Each subscription has three (64bit) int. id, commentId, recipientId. You can find out who wrote to you looking at the comment table via commentId. If i dont use delete it will have a 4th int saying the status (show, hidden/delete).

Should I leave them or delete them? If I should delete them, then why? I can see maybe when there is personal user that you must delete on request but other then that should I ever delete?

I don't know which SQL DB I'll be using.

-edit-

Thanks guys. Right now I'll delete nothing except for things i can generate. Such as that subscription thing about.

splattne
  • 28,508
  • 20
  • 98
  • 148
  • 1
    64bit INT's? How many posts are you expecting? A 64bit INT for a status code is also a bit OOT. Personally, I use CHAR(1) for status codes and use letters D=DELETED, N=NEW, U=UPDATED etc. It makes it easier to add new "states" later on. – Guy Jun 25 '09 at 09:58
  • @guy, AFAIK i can only have 64bit ints in sqlite3 db but i am very likely to be wrong and just not know how to create them properly. –  Jun 25 '09 at 10:53

8 Answers8

14

The company I work for offers software to people in certain regulated industries so generally I have the "never delete anything" attitude because if you delete anything you have lost the completeness of your audit trail. Instead mark the information as deleted (or move it to an archive version of the tables) and record who "deleted" it and when.

The only reasons to really delete stuff are

  • if you are running out of space (but disk is cheap these days)
  • for efficiency (but if your data structure is well indexed and not badly fragmented this will make little difference)
  • for legal reasons (if you are asked to remove someone's details you will most likely have to comply, depending on local data protection laws, or if the content itself infringes some law)

Your users may be thankful of nothing getting really deleted, if they accidentally delete something useful and you can get it back. And if an upset user who has previously provided valuable information to the site throws a hissy fit and deletes all their posts in vengeance you can retract the deletions easily.

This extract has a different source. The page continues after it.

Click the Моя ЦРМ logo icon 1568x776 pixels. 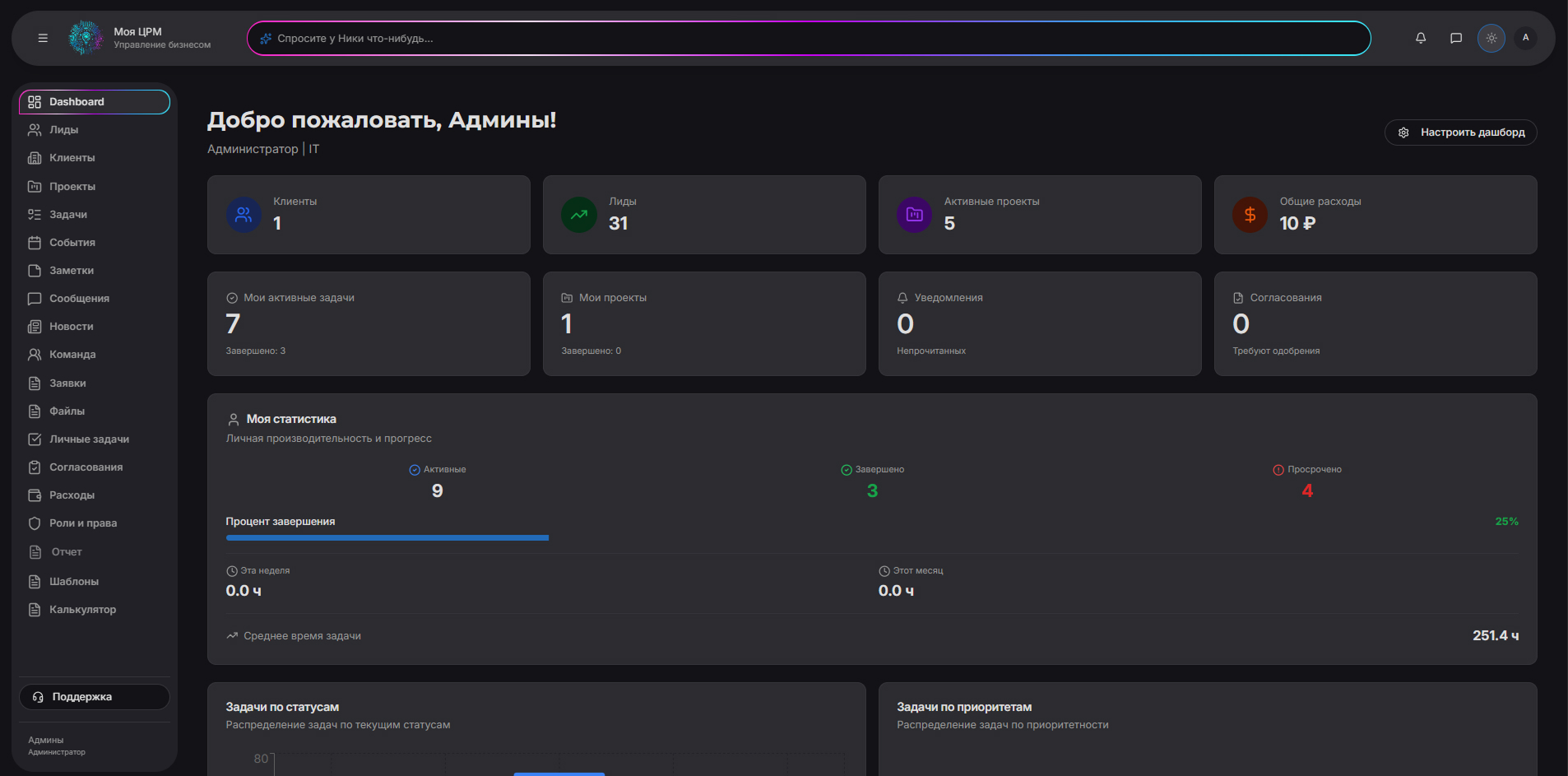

One extra very important point: you shuold make it clear in your terms of service that information may not be really deleted when the user can not see it any more, and provide a route (if only "email x@x.x and ask for it to be done") for them to really delete data they have the right under relevant laws to ask to be deleted.

David Spillett
  • 22,754
  • 45
  • 67
  • Even moving something to a 'deleted' table can ruin your referential integrity. Just have a bit field for 'deleted' and maybe some auditing info (deleted date/time, user, etc) – Mark Henderson Aug 02 '09 at 21:33
  • 2
    If status (deleted, not deleted) changes very infrequently, for better performance you could partition the tables on this value. – Philip Kelley Aug 02 '09 at 22:33
  • I usually prefer the "marking deleted" approach, but sometimes (particularly when retro-fitting the not deleting of data to an existing structure that is used by a lot of existing code) a separate archive table can be more practical. – David Spillett Aug 02 '09 at 23:04
6

Typically, today's modern disk sizes and IO performance means you don't have to delete records to save space or maintain performance. Usually a "record deleted" field on the record can mark the record as deleted (or as other status's) with an audit trail.

Some industries mandate that you never delete "transactional" data for regulatory reasons. You would already know if you need to do this. If there is any payment information you will typically need to keep the data (or make the data available) for 7 years (UK accounting law).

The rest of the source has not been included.